石破発言は農協改革の覚悟あってのものか?

 米政策改革大綱は、農協改革と動じ並行的に進めるべきであったが、農協改革が改革大綱の伴走役を務めることができなかったことは、農政がもっとも反省しなければならぬ点である。それぞれの農協が品質と価格の両面で切磋琢磨し、激しい産地間競争を繰り広げることは、それこそ米政策改革大綱が目指す方向のはずである。

 石破大臣の発言。少々気になるのは、減反に協力したことが「善」で、協力せぬ者は「悪」という二項対立的な括り方に聞こえてくる点だ。生産調整には、善とか悪とかという区分けはなく、ただ売れる米作りに勤しむ者はコメをどんどん作り、売れるコメが作れぬ者は産地づくり交付金をもらって他作物に転作すればよい話なのだ。

 その結果として、両者に収入面で差がつくことは、市場経済では、ごく当たり前の話になる。両者が収入面でまったく平等にせよというのは「絶対平等は不平等の始まり」のようなもので、カール・マルクスでさえ「各人は能力に応じて働き、各人は必要に応じて、(成果を)受け取る」(ゴータ綱領批判)と喝破している。

 大臣の耳に達しない現場の話も紹介しておこう。先の地域水田農業推進協議会で農協と渡り合った生産者たちは、この厳しいご時世にもかかわらず、契約栽培のオファーが引きも切らないという。彼らの品質なりコストがマーケットで評価されただけのことである。農協界も然り。東北某県の某農協は、買い手からのオファーが多数あり、県内の米不適地の農協から減反面積とのやりとりで増反している。

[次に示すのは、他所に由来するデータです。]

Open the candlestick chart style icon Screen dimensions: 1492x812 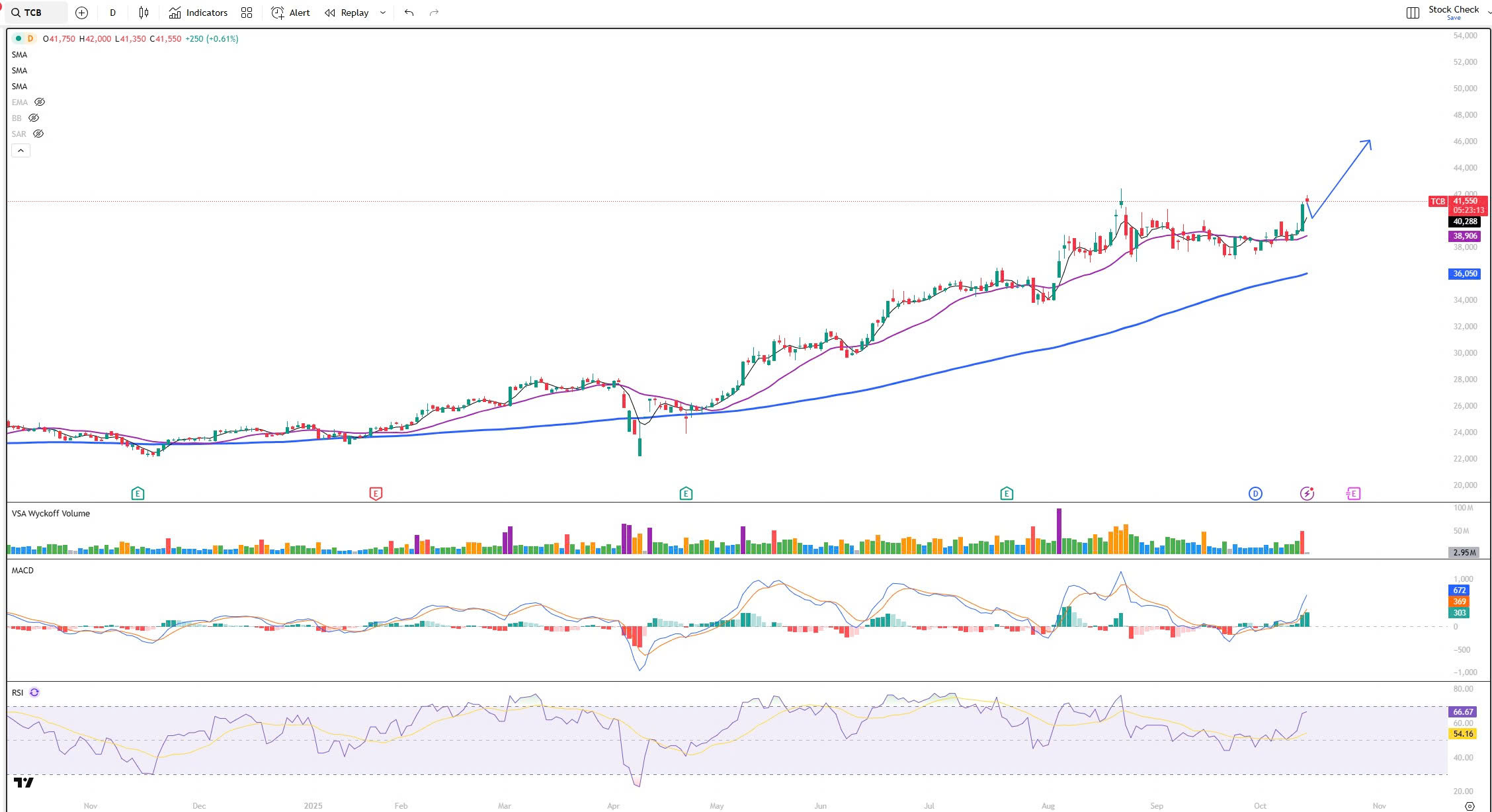(144, 13)
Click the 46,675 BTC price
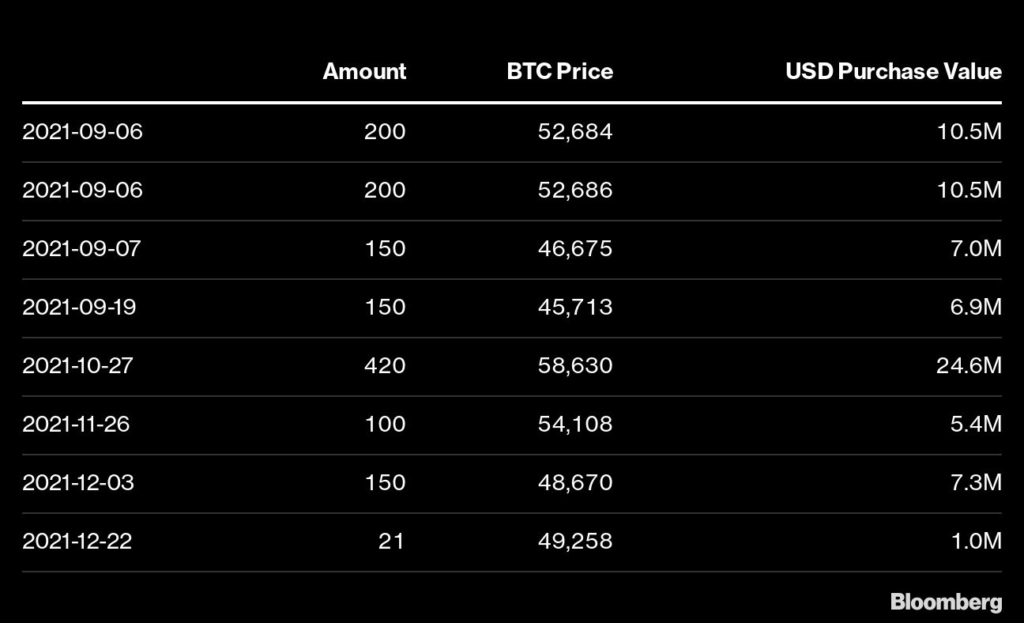Image resolution: width=1024 pixels, height=623 pixels. pos(575,248)
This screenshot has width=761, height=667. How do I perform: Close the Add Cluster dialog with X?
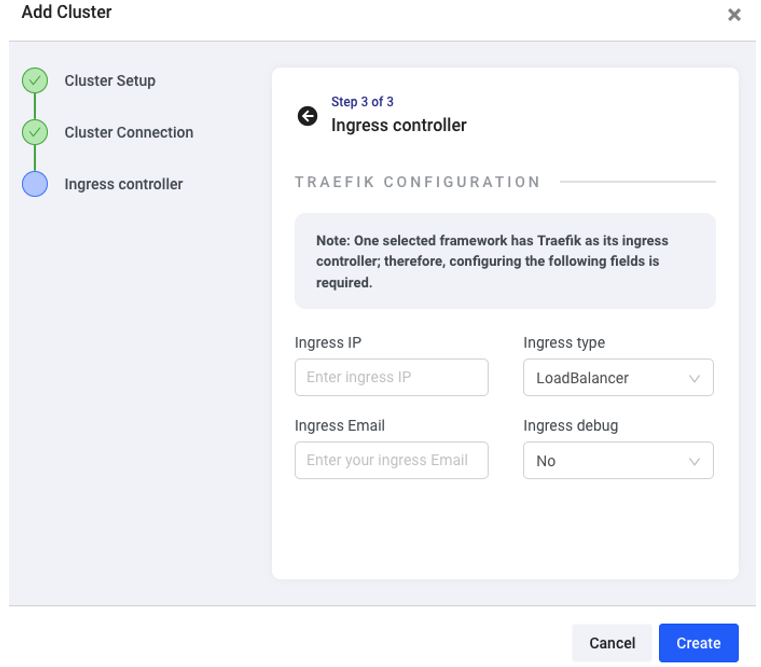point(734,15)
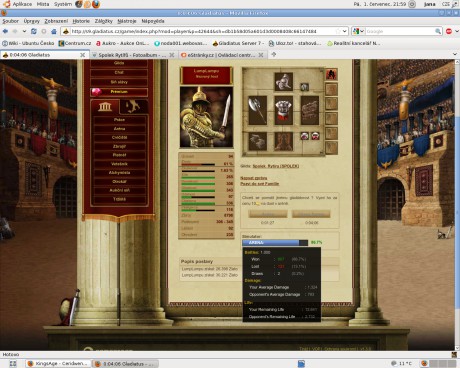460x368 pixels.
Task: Select the gloves equipment slot
Action: [257, 141]
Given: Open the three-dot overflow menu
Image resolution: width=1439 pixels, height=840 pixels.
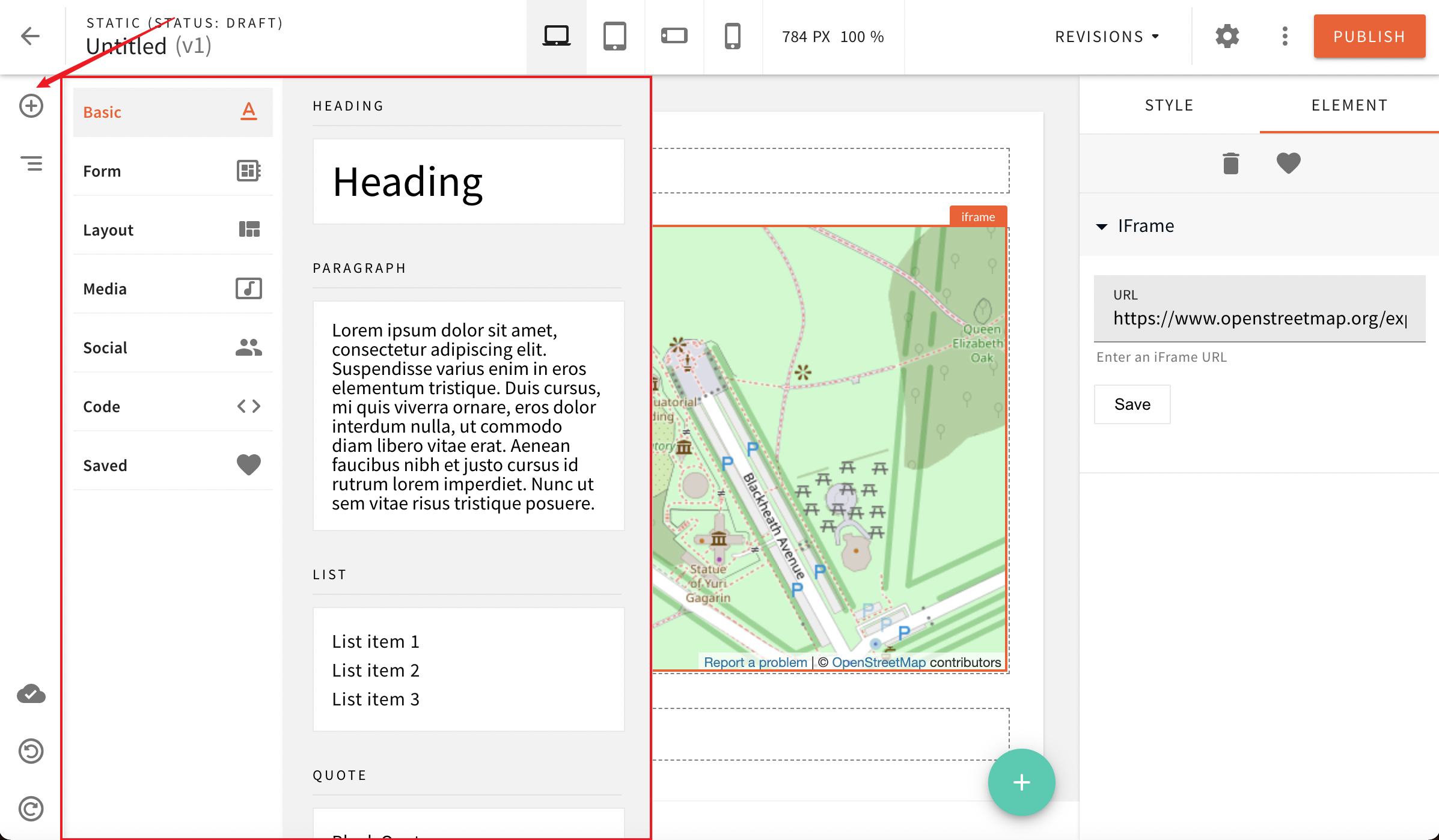Looking at the screenshot, I should click(1285, 36).
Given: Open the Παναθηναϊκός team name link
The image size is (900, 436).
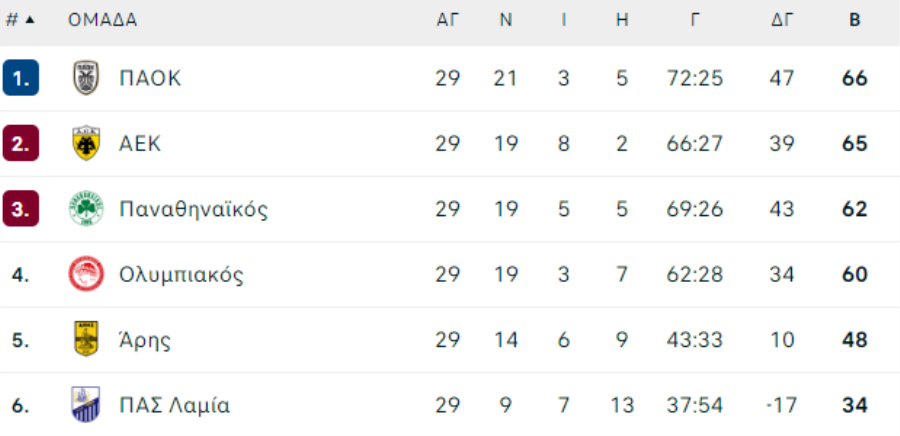Looking at the screenshot, I should click(193, 209).
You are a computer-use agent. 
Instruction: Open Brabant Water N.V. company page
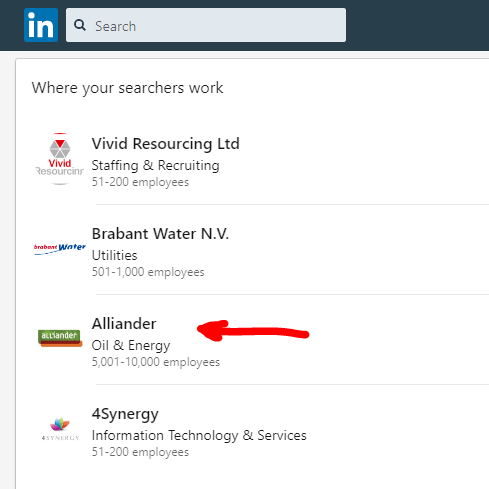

 石破大臣の「減反見直し」発言を受けて、井出道雄事務次官が記者会見(同8日)で補足説明している。「この生産調整については、いろいろ毀誉褒貶があるわけでして、実際に、いくら努力してもコメ以外のものが作りにくい湿田で、麦・大豆を作っても100kgもとれないとか、そういうようなところも現実にありますし、やはりコメを作った方が簡単だし、儲かるというような理由で、生産調整に入っていただけない方もたくさんおられます。一方では、真面目に生産調整に協力してくれている多数の方からは、こんなに努力をしているのに不公平ではないか、という気持ちもあります……(中略)……やはりポイントとしては、これまで真面目に生産調整に取り組んでこられた方々には、やはりしっかり報いていかなくてはいけない。それから、それが自給力の向上や担い手農家の経営安定につながるものでもなければいけないと、考えております」

 井出次官は、食糧庁最後の計画流通部長として、米政策改革大綱の策定(平成14年)にも辣腕を振るった。省内でもコメのエキスパートだ。生産調整問題の難しさを端的に指摘されている。

 生産調整は、決して不平等や不公平というアングルからとらえるのではなく、適地適作とマーケットに委ねるという方法でしか解決策はないのではないだろうか。湿田にいくらコメを植えさせても、マーケットで売れるようなコメは決して作れないし、そんなことは自然の摂理に反する。

 米問題は、つまるところ農協問題に逢着する。農協組織の大改革なくして、米問題も解決もしないし、農政の大改革もあり得ないし、ましてや自給率向上など望み得ないと思うのだが。